New books in Kriol language

Writing and illustrating 9 books over two workshops is a big and ambitious task for most authors and illustrators. But the women of Binjari community, 20km west of Katherine in the Northern Territory, have done just that. This exciting collaborative project with the Binjari Community, the Australian National University, HarperCollins, 1010 Printing and our Foundation will see these 9 books published later this year, all of which are in Kriol (with English translations). Kriol is the largest contemporary Aboriginal language spoken in Australia today, stretching from the Kimberleys in Western Australia through to the Gulf areas in Queensland. Once published, copies of these fantastic books will be gifted to their amazing creators, community members, and organisations operating across all Kriol speaking communities, such as schools, playgroups and healthcare centres. 

This month saw the second round of ILF writing and illustration workshops with linguist, Denise Angelo, who has shared her experience of the project so far. 

 

Binjari Buk (Binjari Books) by Denise Angelo, Linguist and PhD candidate Australian National University and affiliate of the ARC Centre of Excellence for the Dynamics of Language

When I asked how I could contribute to the Binjari community while I do PhD research on Kriol, people suggested that I could work with the women on Kriol literacy. And that’s what we did! It all started just two years ago when unemployed women from Binjari community were given the opportunity to get training in reading and writing in Kriol. The women from Binjari have been building their Kriol literacy skills over the past few years.

Most Binjari residents speak Kriol as a first language (or sometimes a second), but like most Kriol speakers they have not learned to read and write Kriol at school. A couple of training workshops gave the women an introduction to the way Kriol is written. They really took to it: They developed alphabet charts and a wall dictionary. They displayed their Kriol stories outside the community office and got lots of positive feedback. And they found they could read with great enjoyment the stories that had been written by Binjari elder Maureen Hodgson some decades earlier. These experiences gave rise to the idea of making books for Binjari kids in Kriol.

I contacted the ILF and discussed the project with them. They were very keen to be involved and offer support. As a result, two workshops were planned, one writing and one illustrating. The women put in a fantastic effort at the writing workshop at the start of 2017, which aimed to develop texts suitable for board books, storybooks and early chapter books. Some marvelous stories came out of that workshop, such as Moli det bigibigi (Molly the pig) the story of a piglet who discovers breakfast cereal and grows bigger than all the dogs that once picked on her. Or Tudei en longtaim (Now and then), a reflection on the many differences between modern life and the olden days.

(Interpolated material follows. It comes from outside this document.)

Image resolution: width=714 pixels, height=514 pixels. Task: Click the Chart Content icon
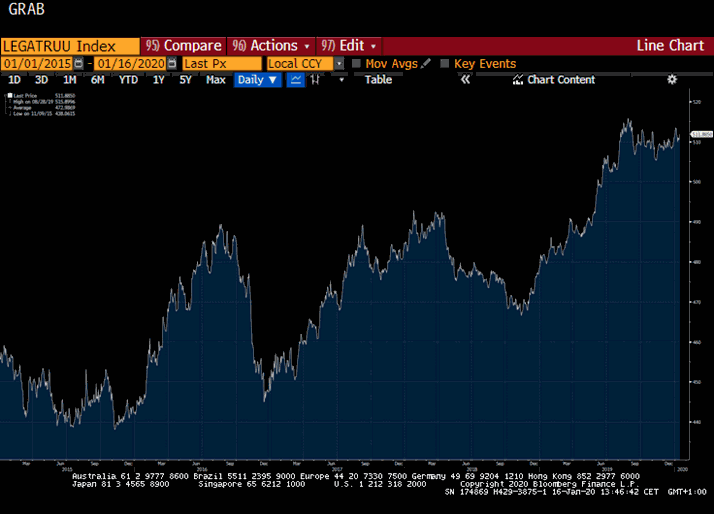[518, 80]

Having produced such wonderful stories, the next step was to illustrate them. So the ILF approached Julie Haysom, an amazing artist and illustrator, to work with the women to illustrate their stories with Cindy Manfong from ILF and myself from ANU assisting. Julie’s artistic skills and insightful guidance gave everybody confidence to have a go at drawing and painting all kinds of subjects using lots of different materials. Everybody got involved and in just over a week the workshop produced literally hundreds of illustrations for the Binjari Books. An amazing effort and just so enjoyable.

Sylvia Maroney, a Binjari local and administrator for the Community Development Project run by Roper Gulf Regional Council, who has supported the project from its beginning, is thrilled. “I’m so proud of the women and everything they have done. They have worked really hard. These books are going to be so good for our kids.”